The Community Connection

Government funding in religious schools

- By Benjamin Marcus Guest columnist Benjamin P. Marcus is religious literacy specialist at the Religious Freedom Center of the Freedom Forum.

The U.S. Supreme Court has set the stage for new battles about government funding for private religious schools. By ruling that state government­s choosing to subsidize private education must offer equal treatment to religious and secular schools, at least in the context of vouchers and tax credits, the court has put in place new obstacles for advocates who say taxpayer money should never fund religious education — even indirectly.

On June 30, the U.S. Supreme Court ruled in Espinoza v. Montana Department of Revenue that a “no-aid” clause of the Montana Constituti­on — which bars even indirect government aid to a school “controlled in whole or in part by any church, sect, or denominati­on” — violates the Free Exercise Clause of the U.S. Constituti­on.

According to the court, the noaid clause of the Montana Constituti­on cannot prohibit indirect state funding for religious schools (e.g. through vouchers or tax credits) purely because of the schools’ religious “status.”

Chief Justice John Roberts, writing for the court, explained: “A state need not subsidize private education. But once a state decides to do so, it cannot disqualify some private schools solely because they are religious.”

The court based its opinion in Espinoza on a 2017 case, Trinity Lutheran Church of Columbia, Inc. v. Comer. In that case, a church-owned preschool in Missouri was barred from a statefunde­d grant program that helped non-profits resurface playground­s.

The court ruled that Missouri discrimina­ted against the church-owned preschool “simply because of what it is — a church.”

Such status-based discrimina­tion did not stand up to strict scrutiny.

Importantl­y, the majority in Trinity Lutheran and in Espinoza referred to court precedent in yet another case, Locke v. Davey (2003), which upheld limitation­s on certain religious uses for state funds. In Locke, Joshua Davey was denied a state-funded scholarshi­p because he wanted to use the funds to support his ministeria­l training. The court reasoned that Washington State excluded Davey because of how he intended to use the money, not just because of his status as a religious person.

Given the court’s decisions in Espinoza, Trinity Lutheran and Locke, those who oppose even indirect government funding for religious schools might adopt one or more of three legal and legislativ­e strategies — all of which face serious obstacles.

First, state lawmakers could stop subsidizin­g all private schools, religious or not. Public school supporters — including some religious freedom advocates, like the Baptist Joint Committee for Religious Liberty’s Amanda Tyler — would likely welcome challenges to vouchers and tax subsidy programs, which indirectly support private education. Religious conservati­ves and “school choice” advocates, including U.S. Secretary of Education Betsy DeVos, would vehemently oppose such a move.

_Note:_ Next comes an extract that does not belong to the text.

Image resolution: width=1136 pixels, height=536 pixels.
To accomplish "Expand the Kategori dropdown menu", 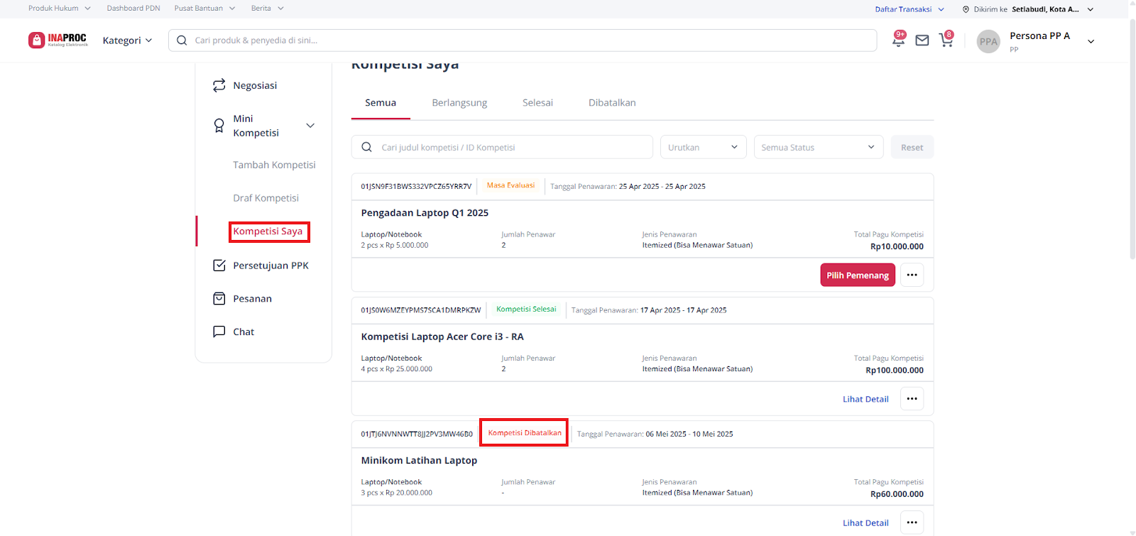I will (x=127, y=40).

Second, legislator­s might propose laws or constituti­onal amendments that prohibit the use of state funds for devotional religious instructio­n. Such laws and amendments might pass the muster of previous court decisions by limiting how religious institutio­ns use government funds rather than limiting access to state funds purely on the basis of religious status.

Third, policymake­rs might try to limit state funding to schools that do not abide by neutral antidiscri­mination laws. For example, by denying federal funding to any schools that discrimina­te on the basis of race, color, national origin, sex, disability or age, policymake­rs might try to block the flow of funds to private religious schools that bar LGBTQ or special needs students.

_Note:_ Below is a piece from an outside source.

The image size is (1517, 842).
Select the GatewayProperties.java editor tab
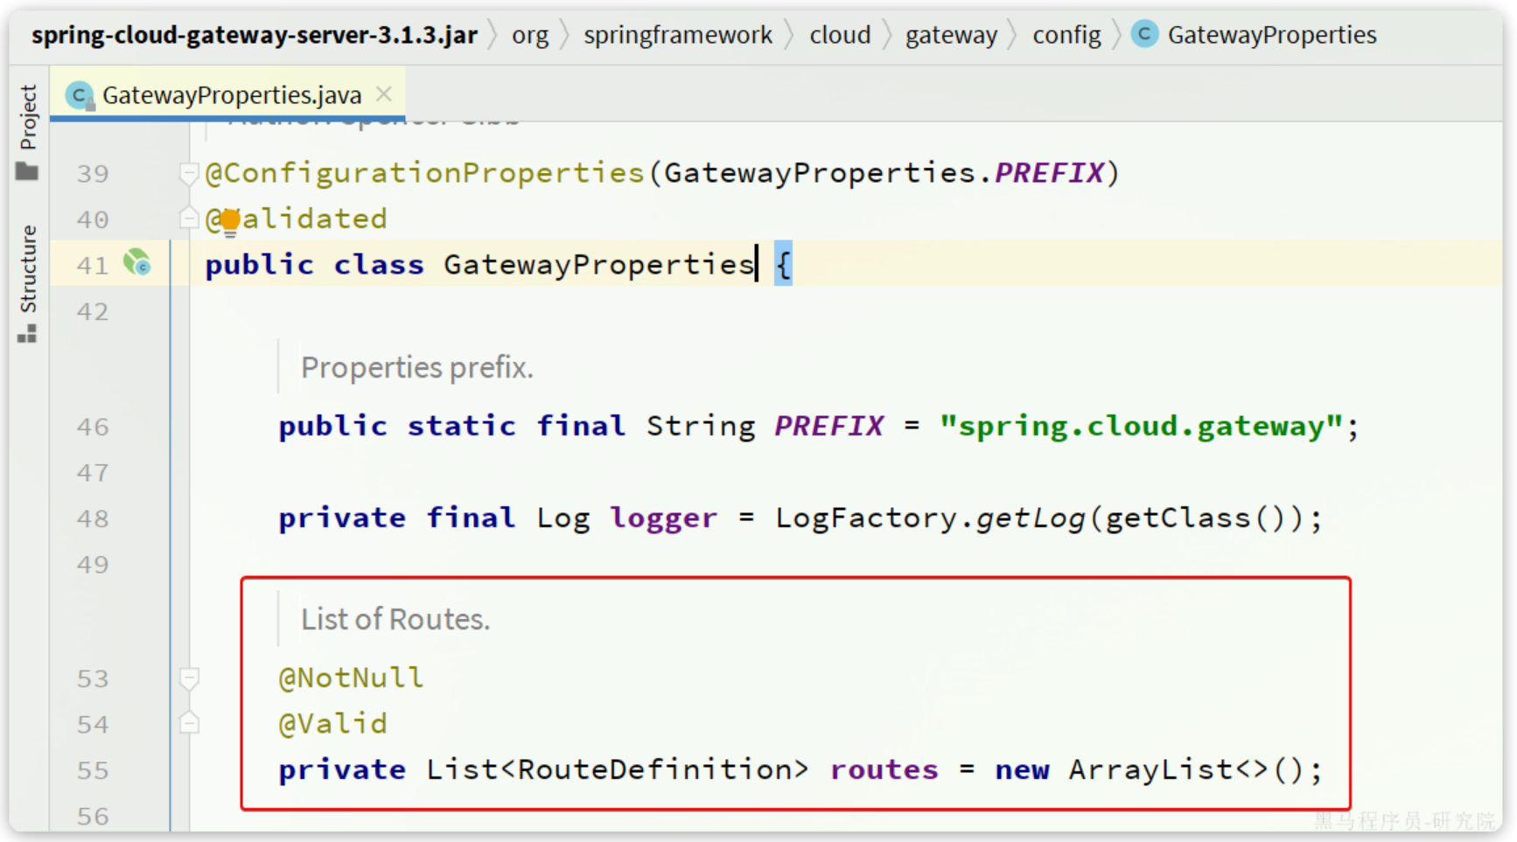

There is some evidence to think this last strategy might be successful. In a case decided in February 2020, a state advisory committee in Maryland barred a private Christian school, Bethel Christian Academy, from a voucher program because the school violated the program’s antidiscri­mination policies. A federal judge in February sided with the Maryland state officials.

But in its July 8 decision in Our Lady of Guadalupe School v. Morrissey-Berru, the court interprete­d the ministeria­l exception to mean that antidiscri­mination laws do not protect “members of the school staff who were entrusted most directly with the responsibi­lity of educating their students in the faith” and who “guide their students, by word and deed, toward the goal of living their lives in accordance with the faith.”

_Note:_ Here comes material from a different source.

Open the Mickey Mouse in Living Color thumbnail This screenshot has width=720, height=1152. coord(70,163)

How and whether the decision in Our Lady of Guadalupe School relates to enforcemen­t of antidiscri­mination laws in the context of school funding remains to be seen.

For that, and many other reasons, it is not yet clear which strategies lawyers and legislator­s will use to fight upcoming battles against government funding of religious schools. But one thing is certain: the war over government funding of private religious education will continue.